§ Exercise 1:
Answer these questions about the text on China's leaders, one per line:
(a) What is the title of Peter Zeihan's essay?
(b) Which 1994 work by Paul Krugman does the text name?
(c) Who owes most of China's debt, and to whom?
§ Exercise 2:
Please write down the part of the text on China's leaders that opens with the words "He describes himself" and closes with "last two decades.", with no changes.

[Excerpted text start]

China's leaders are strong and emboldened. It's wrong to see them as weak and insecure
- Written by Saul Eslake, Vice-Chancellor’s Fellow, University of Tasmania
There’s an emerging view that China’s belligerent approach and “torching” of diplomatic relationships with the wider world is a sign of “insecurity and weakness”; that its economic growth is “unsustainable”; and that “everyone in the top ranks of the Chinese Communist Party” knows the day is coming when “China’s entire economic structure and strategic position crumbles”.
These views are drawn from an essay by Peter Zeihan entitled A Failure of Leadership: The Beginning of the End of China[1].
He describes himself as a geopolitical strategist whose work history includes a stint working for the US State Department in Australia[2].
He is hardly the first person[3] to say these sorts of things, and I suspect he won’t be the first to be wrong about them, at least for quite a while.
That’s not to say he doesn’t draw on facts. China has been extraordinarily profligate in its use of capital, and has become progressively more so over the last two decades.
Paul Krugman (1994) famously made the same point about the then rapidly-growing smaller East Asian economies a few years before the Asian financial crisis in The Myth of Asia’s Miracle[4].
China is certainly laden with debt
Nor is there any denying that China has an enormous amount of debt relative to the size of its economy, especially for what is still in many ways a “developing” economy.
Debt as a percentage of GDP
Bank for International Settlements, Credit to the non-financial sector[5]But, and this is an important “but”, most of that debt is owed by state-owned enterprises to state-owned banks – which can be thought of as two entries on opposing sides of the same balance sheet, that of the People’s Republic of China.

[Excerpted text end]
[Listed records start]

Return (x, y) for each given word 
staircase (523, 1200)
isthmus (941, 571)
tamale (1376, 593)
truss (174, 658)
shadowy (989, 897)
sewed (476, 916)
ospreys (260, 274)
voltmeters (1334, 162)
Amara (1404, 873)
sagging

[Listed records end]
[Listed records start]

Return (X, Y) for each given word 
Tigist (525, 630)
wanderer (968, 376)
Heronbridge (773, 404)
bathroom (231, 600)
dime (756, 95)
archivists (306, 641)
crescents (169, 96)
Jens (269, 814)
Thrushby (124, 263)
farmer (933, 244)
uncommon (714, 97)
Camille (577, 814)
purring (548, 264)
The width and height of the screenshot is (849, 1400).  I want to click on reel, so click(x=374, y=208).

[Listed records end]
[Listed records start]

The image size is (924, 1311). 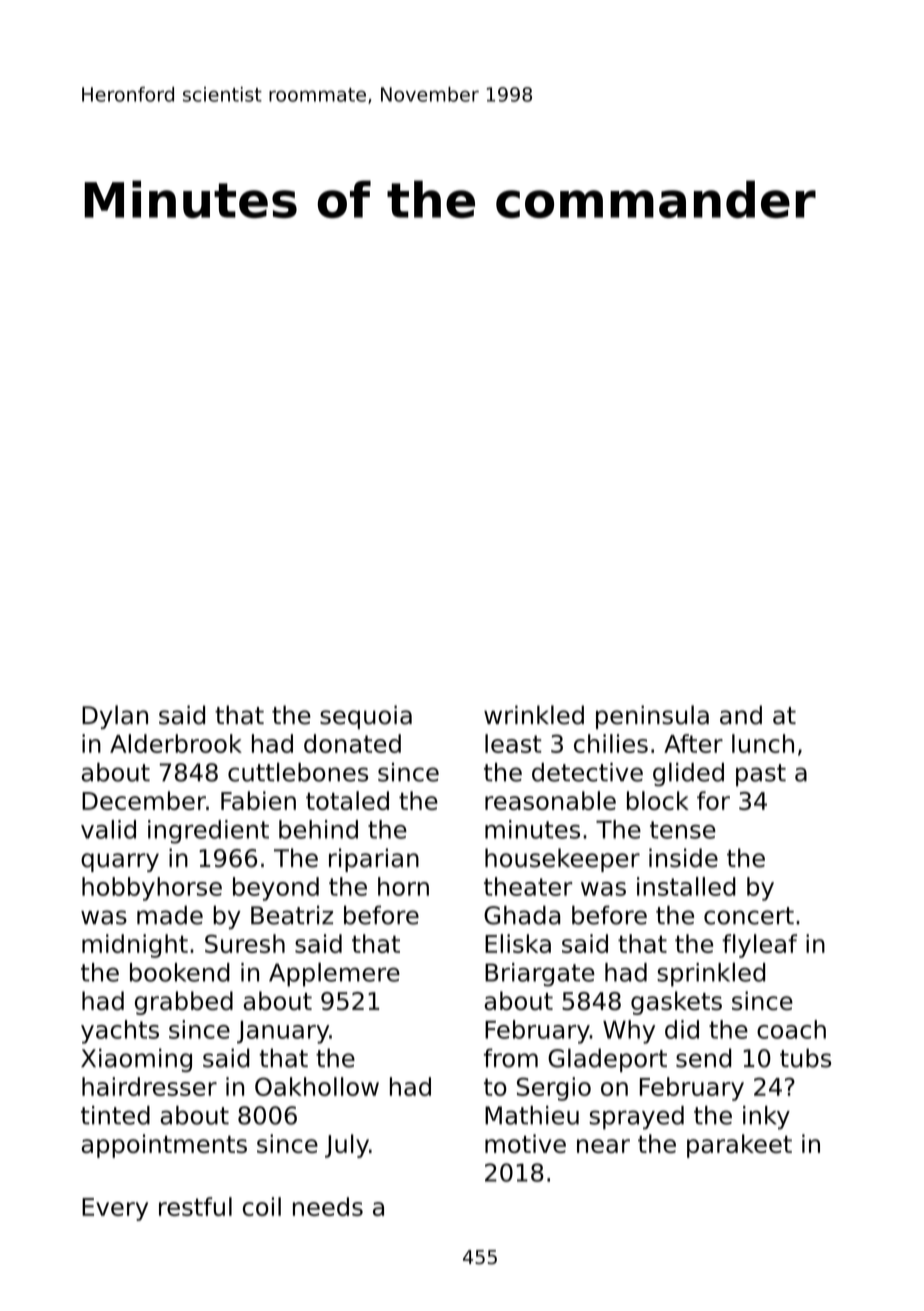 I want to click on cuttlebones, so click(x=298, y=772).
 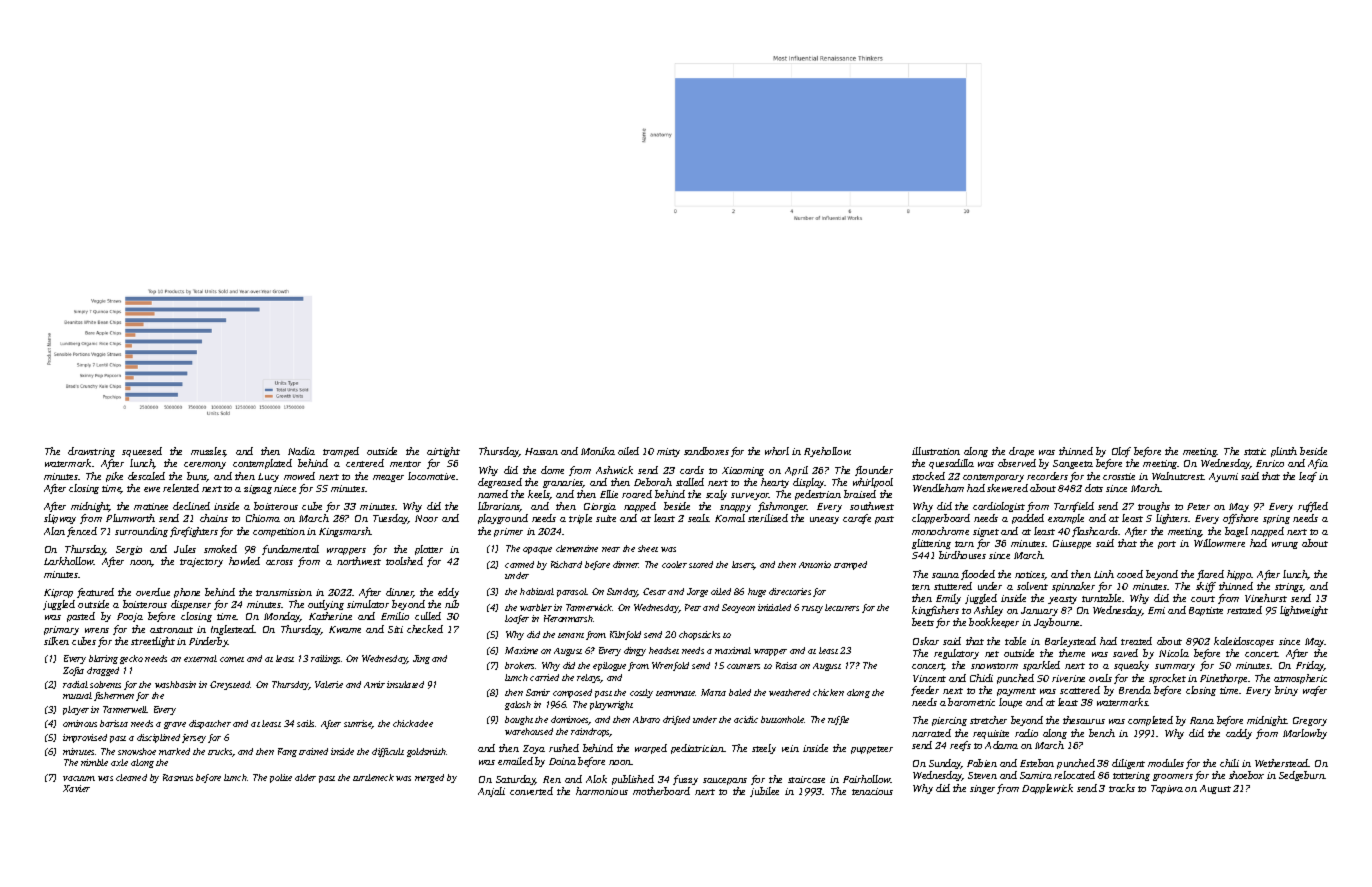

[Listed records end]

§ Solution 1:
(a) A Failure of Leadership: The Beginning of the End of China
(b) The Myth of Asia's Miracle
(c) State-owned enterprises owe it to state-owned banks.

§ Solution 2:
He describes himself as a geopolitical strategist whose work history includes a stint working for the US State Department in Australia[2].
He is hardly the first person[3] to say these sorts of things, and I suspect he won’t be the first to be wrong about them, at least for quite a while.
That’s not to say he doesn’t draw on facts. China has been extraordinarily profligate in its use of capital, and has become progressively more so over the last two decades.